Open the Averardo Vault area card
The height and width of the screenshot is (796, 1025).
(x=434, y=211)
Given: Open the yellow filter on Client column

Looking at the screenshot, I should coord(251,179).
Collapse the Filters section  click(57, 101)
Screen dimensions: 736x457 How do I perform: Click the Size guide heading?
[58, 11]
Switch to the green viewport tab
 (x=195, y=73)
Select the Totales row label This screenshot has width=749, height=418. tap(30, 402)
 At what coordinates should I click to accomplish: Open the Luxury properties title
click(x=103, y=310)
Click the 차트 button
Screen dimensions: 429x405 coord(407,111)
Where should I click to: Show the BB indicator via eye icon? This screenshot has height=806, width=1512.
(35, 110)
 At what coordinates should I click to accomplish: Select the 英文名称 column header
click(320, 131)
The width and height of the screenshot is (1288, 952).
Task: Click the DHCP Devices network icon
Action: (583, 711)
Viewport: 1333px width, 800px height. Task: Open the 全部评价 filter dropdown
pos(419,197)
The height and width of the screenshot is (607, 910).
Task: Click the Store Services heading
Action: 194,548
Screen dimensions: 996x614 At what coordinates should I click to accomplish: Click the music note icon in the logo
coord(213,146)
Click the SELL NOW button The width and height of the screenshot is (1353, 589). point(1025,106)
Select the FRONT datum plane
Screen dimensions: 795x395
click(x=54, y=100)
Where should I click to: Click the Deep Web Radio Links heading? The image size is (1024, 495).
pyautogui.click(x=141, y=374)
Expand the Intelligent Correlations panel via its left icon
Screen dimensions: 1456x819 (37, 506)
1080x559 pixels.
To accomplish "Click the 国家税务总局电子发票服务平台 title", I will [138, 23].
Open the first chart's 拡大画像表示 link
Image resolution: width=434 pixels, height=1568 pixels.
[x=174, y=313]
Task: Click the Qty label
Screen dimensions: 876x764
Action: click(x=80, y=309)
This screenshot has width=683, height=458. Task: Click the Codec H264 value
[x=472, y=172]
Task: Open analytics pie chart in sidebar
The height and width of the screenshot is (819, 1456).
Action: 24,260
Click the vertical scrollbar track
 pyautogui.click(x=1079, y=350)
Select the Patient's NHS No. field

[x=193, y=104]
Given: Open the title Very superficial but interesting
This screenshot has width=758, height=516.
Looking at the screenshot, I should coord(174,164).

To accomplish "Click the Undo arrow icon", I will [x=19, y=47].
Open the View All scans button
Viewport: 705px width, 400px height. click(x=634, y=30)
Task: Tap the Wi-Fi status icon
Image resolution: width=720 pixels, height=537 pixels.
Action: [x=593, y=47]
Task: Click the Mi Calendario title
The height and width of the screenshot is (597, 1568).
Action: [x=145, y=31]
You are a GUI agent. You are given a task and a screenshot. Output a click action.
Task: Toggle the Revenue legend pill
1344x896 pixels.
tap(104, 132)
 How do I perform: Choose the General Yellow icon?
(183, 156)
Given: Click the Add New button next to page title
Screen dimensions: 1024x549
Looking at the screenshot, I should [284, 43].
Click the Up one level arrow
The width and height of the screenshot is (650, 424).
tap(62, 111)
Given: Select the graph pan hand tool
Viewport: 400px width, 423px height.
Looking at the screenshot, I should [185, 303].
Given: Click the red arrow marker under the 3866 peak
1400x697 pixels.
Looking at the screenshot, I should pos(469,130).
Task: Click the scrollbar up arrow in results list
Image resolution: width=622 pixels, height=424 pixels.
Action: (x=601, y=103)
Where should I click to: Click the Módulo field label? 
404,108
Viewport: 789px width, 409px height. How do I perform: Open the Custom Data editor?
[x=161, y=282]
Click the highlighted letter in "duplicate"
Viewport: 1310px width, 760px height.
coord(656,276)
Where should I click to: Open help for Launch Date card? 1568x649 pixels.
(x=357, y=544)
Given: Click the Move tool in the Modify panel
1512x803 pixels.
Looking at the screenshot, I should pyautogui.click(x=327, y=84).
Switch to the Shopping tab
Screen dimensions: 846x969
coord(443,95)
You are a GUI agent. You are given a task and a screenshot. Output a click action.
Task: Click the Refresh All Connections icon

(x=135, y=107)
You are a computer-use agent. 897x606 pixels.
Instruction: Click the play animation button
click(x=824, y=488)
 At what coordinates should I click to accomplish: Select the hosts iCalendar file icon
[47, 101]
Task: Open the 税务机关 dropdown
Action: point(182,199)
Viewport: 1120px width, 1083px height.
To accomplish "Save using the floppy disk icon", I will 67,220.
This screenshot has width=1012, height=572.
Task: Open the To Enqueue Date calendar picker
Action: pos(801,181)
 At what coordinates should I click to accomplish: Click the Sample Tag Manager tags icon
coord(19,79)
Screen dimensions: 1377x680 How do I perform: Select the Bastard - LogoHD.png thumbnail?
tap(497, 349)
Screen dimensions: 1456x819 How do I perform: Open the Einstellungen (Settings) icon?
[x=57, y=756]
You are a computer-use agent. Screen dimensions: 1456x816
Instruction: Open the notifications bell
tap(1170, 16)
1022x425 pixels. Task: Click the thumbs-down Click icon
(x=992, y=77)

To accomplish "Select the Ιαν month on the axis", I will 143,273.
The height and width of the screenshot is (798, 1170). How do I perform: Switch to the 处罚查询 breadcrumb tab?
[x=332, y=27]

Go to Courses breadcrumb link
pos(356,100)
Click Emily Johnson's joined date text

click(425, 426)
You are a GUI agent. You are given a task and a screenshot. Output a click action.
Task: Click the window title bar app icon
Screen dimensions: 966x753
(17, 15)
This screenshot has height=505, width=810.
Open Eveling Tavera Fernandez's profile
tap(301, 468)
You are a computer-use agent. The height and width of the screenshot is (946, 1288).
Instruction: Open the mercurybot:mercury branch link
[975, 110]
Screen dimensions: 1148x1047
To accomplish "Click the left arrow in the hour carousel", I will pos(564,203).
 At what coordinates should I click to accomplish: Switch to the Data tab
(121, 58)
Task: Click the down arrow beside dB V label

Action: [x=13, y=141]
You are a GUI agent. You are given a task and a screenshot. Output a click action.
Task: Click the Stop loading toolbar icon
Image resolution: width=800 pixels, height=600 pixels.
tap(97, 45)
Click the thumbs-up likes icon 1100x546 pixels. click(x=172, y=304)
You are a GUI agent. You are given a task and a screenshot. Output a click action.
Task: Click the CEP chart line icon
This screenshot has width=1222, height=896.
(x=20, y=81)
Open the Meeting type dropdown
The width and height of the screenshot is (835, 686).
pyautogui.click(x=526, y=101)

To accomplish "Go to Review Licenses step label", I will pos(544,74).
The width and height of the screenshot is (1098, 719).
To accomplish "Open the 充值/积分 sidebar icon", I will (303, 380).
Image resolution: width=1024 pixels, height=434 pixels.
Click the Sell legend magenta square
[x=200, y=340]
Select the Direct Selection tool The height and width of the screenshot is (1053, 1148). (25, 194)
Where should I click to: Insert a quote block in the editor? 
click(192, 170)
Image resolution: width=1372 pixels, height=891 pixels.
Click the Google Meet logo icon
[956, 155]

——————————

§ **What is needed**:
Pull each line containing the word "computer" out of the data above.

§ **Reply**:
You are a computer-use agent. 897x606 pixels.
You are a computer-use agent. Screen dimensions: 1456x816
You are a computer-use agent. The height and width of the screenshot is (946, 1288).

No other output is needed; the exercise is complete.